PASSAGE SHOWN:
------
Immunogenicity and cellular response of a herpes zoster virus gEgI fusion protein adjuvanted with CpG-emulsion in mice

Abstract

Herpes zoster (HZ), commonly known as shingles, arises from the reactivation of the latent varicella-zoster virus (VZV) when VZV-specific cellular immunity declines below a critical threshold necessary for viral suppression. The current leading vaccine, Shingrix, which incorporates the adjuvant AS01_B with glycoprotein E (gE), has significantly contributed to HZ prevention but raises concerns regarding safety and accessibility. Addressing the need for safer and more accessible HZ vaccinations, we developed a vaccine comprising a fusion protein of glycoprotein E and I (gEgI), connected via a linker, targeting abundant B cell and CD4 T cell epitopes. Our study assessed the immunogenicity of the gE alone and the gEgI fusion protein in adult mice, revealing that gEgI prompts a more potent and comprehensive T cell response compared to gE alone. Furthermore, we introduced a composite adjuvant, an emulsion-type adjuvant combined with CpG1018 (XUA09C), which was shown to enhance both humoral and cellular immune responses beyond the capabilities of XUA09 with CpG alone. Comparative analyses demonstrated that the XUA09C-adjuvanted gEgI vaccine induces comparable antibody responses and significantly superior T cell responses relative to Shingrix in both adult, VZV-primed, and aged mice. Single-cell RNA sequencing highlighted that gEgI/XUA09C more effectively promotes early immune activation, B and T cell proliferation, and memory T cell augmentation compared to Shingrix. These findings position the XUA09C-adjuvanted gEgI as a promising candidate for further development in HZ vaccine strategies, potentially better serving the needs of the immunocompromised population.

Keywords: Adjuvant; CpG-emulsion; Glycoprotein E; Glycoprotein I; HZ vaccine; Single-cell RNA sequencing; Varicella-zoster virus.

Fig. 1

Design, purification, and characterization of purified gE and gEgI proteins. (A) Schematic representation of the primary structure and construct design for gE and gEgI proteins. SP denotes the signal peptide; ECD, the extracellular domain; TM, the transmembrane domain; and CT, the cytoplasmic tail. gEgI was engineered by fusing the ECDs of gE and gI. Predicted N-glycosylation and O-glycosylation sites are indicated above the domain bars. (B) SDS-PAGE and Western blot analysis of purified gE and gEgI proteins using anti-gE antibody 1B11 and anti-gI antibody 18B2. (C, D) High-pressure size-exclusion chromatography (HPSEC) profiles of gE and gEgI. (E, F) Size-exclusion chromatography-multi-angle light scattering (SEC-MALS) profiles showing the molar mass and size of gE and gEgI proteins. UV absorption at 280 nm and molar mass are represented by black and red lines, respectively. (G, H) Analytical ultracentrifugation (AUC) sedimentation velocity profiles of gE and gEgI. (I, J) Differential scanning calorimetry (DSC) profiles of purified gE and gEgI. (K, L) Analysis of gE and gEgI proteins treated with Endo-H and PNGase-F, or left untreated, visualized via SDS-PAGE and immunoblotting with anti-gE antibody 1B11 and anti-gI antibody 18B2. (M) LC-MS/MS analysis of N-glycans on specified Asn positions and O-glycans on Thr positions of purified gEgI. (N) ELISA reactivity of liquid and lyophilized gE and gEgI proteins against anti-gE mAbs and anti-gI mAbs. EC₅₀ values were calculated using GraphPad Prism 8 software.
------
ASSIGNMENT:
In the vaccine abstract above, what is combined with an emulsion-type adjuvant to form XUA09C? Please answer in a few words.

LISTED ENTRIES:
------
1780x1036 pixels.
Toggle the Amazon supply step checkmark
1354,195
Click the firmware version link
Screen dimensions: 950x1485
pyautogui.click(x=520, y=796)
------
ANSWER AREA:
CpG1018